La lucha entre dos o más credos religiosos es diferente de la lucha entre un estado secular, o un demos secular, y un grupo religioso. Históricamente, cristianos y musulmanes han luchado, ganado y perdido, pero ninguno ha sido capaz de derrotar decisivamente al otro. Es más, hubo un cierto entendimiento basado en la comprensión mutua. El secularismo, sin embargo, no parece comprender la lucha religiosa. Y debe hacerlo, porque Occidente se ha transformado rápidamente. Era cristiano y ahora es oficialmente secular. Como resultado, la guerra en curso no es entre el cristianismo y el islam, sino entre el islam y el secularismo occidental (radical), lo que hace que la dinámica del conflicto sea diferente. El cristianismo entendió el islam de una manera que el secularismo no puede, lo que le dio al primero una ventaja competitiva sobre el segundo. Por lo tanto, también se puede argumentar que el secularismo no debe ser totalmente ajeno a cualquier consideración moral con respecto a todas las religiones si busca asegurar su propia supervivencia. Bajo este prisma, el secularismo no puede ser a la vez respetuoso con el islam y mostrarse indignado por sus valores, como hace hoy. La protección de una religión que desprecia lo que representa el secularismo sólo puede terminar en un desastre. Precisamente por eso es tan irónico que el secularismo se haya embarcado en su propia cruzada contra la única religión que contribuyó a su surgimiento. Esto puede resultar una contradicción en los términos, pero quizás sea necesaria, porque, señaló Popper, la tolerancia también debe tener sus límites.

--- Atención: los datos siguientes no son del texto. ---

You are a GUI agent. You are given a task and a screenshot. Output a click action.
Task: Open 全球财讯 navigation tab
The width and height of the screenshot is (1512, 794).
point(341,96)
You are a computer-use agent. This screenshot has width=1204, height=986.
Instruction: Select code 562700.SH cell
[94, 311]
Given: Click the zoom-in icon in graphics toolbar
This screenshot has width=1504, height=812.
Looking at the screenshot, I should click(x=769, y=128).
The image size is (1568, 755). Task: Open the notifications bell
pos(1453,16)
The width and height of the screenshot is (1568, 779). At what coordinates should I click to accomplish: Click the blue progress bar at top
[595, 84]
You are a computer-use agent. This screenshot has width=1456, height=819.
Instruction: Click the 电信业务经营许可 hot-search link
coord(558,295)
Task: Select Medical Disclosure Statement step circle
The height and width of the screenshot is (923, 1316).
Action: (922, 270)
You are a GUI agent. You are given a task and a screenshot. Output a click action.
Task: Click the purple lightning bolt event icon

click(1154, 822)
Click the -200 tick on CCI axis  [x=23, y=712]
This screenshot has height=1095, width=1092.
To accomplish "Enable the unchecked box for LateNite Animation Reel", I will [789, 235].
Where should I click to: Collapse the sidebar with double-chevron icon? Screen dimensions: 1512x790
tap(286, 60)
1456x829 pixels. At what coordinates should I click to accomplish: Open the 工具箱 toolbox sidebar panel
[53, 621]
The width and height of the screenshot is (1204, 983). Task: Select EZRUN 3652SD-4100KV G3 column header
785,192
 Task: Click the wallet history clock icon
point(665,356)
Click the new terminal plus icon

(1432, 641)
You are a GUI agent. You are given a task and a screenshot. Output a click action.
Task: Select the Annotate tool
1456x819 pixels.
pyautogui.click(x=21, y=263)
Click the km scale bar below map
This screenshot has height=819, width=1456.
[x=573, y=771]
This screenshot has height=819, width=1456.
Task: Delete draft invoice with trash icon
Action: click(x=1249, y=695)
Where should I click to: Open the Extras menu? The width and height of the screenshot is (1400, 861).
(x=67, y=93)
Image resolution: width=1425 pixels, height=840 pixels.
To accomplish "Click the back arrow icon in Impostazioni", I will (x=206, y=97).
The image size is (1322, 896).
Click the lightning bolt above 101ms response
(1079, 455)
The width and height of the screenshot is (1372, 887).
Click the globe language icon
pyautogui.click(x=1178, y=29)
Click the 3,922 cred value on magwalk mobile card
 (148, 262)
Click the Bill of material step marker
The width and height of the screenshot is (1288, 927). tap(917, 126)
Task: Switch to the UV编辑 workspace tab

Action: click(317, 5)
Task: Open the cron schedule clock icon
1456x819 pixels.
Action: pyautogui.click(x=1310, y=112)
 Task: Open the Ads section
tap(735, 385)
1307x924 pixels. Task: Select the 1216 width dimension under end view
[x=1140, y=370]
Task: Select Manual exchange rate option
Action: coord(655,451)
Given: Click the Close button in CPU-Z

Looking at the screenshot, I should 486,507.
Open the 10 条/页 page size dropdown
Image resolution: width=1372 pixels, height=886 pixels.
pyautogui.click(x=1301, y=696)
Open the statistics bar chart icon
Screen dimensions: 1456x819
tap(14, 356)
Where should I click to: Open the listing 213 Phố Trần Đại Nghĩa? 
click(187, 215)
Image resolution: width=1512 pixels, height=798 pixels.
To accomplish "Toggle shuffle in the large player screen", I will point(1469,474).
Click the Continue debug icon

El secularismo radical es una religión joven de alguna manera y contribuye a afirmar que el liberalismo no es una ideología tan superficial o fina, sino más bien gruesa. Una ideología de reemplazo. Y todavía no ha aprendido a llevar su poder político con magnanimidad, lo que ubica al secularismo en una posición difícil para abordar las críticas internas por su falta de observancia de la neutralidad que predica, así como a la defensiva intelectual frente al islam. Una nueva —y urgente— comprensión del secularismo representa la mejor oportunidad de Occidente para encontrar un camino que seguir.